--- Dataset content ---
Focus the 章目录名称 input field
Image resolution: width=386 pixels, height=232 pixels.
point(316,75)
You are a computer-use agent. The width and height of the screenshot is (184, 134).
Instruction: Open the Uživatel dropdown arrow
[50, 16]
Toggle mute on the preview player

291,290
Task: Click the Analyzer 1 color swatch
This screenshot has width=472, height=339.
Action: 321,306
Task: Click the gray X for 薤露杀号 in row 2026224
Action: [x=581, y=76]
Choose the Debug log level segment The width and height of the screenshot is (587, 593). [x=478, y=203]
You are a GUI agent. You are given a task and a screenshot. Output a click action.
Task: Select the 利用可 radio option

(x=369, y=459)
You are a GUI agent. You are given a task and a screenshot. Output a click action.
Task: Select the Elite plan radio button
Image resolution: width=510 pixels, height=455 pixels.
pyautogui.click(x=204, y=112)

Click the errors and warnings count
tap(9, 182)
---
--- Dataset content ---
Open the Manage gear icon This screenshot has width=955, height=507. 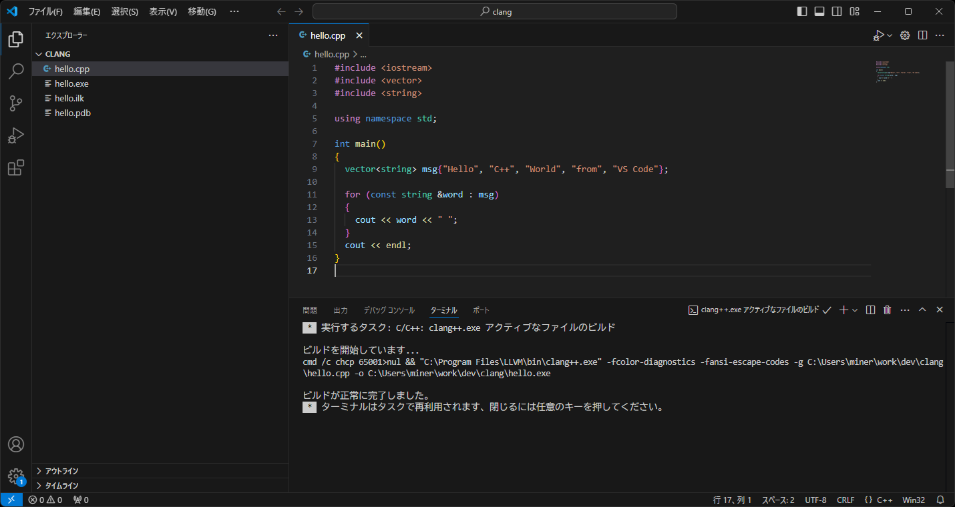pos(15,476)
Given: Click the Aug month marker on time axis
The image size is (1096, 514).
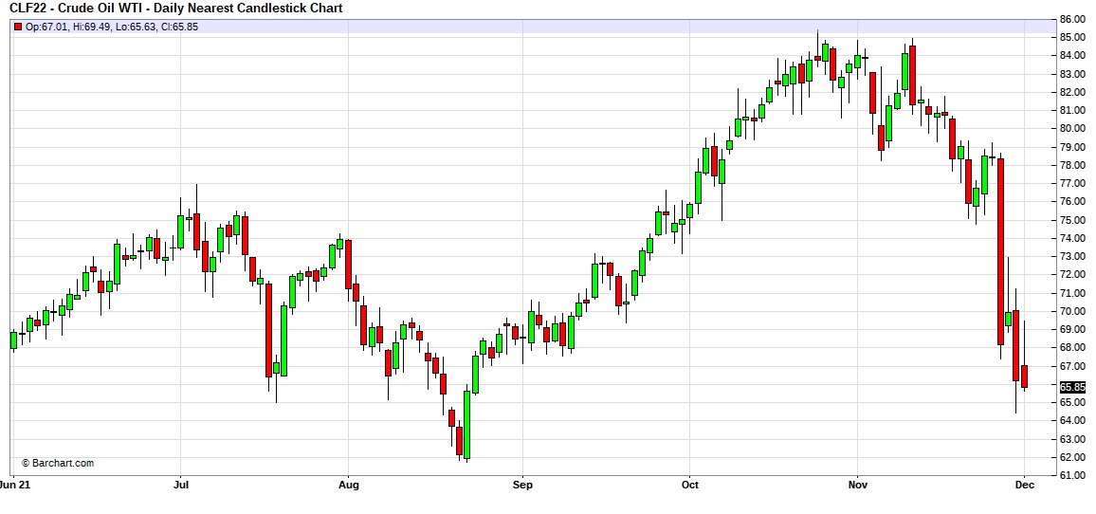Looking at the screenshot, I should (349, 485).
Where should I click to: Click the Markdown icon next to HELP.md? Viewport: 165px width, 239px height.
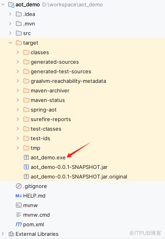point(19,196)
---
--- Dataset content ---
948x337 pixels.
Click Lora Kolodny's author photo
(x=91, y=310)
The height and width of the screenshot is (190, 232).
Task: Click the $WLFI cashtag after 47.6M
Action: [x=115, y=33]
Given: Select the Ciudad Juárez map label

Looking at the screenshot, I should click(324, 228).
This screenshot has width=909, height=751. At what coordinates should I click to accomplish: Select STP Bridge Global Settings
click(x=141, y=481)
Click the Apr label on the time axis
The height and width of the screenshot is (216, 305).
---
=== Problem to solve ===
Which lines above run from the one containing "Instruction: Open the Uživatel dropdown arrow" to the one containing "Task: Click the Analyzer 1 color swatch"? Give them again exactly, both ends included.

=== Exercise answer ===
Instruction: Open the Uživatel dropdown arrow
[50, 16]
Toggle mute on the preview player

291,290
Task: Click the Analyzer 1 color swatch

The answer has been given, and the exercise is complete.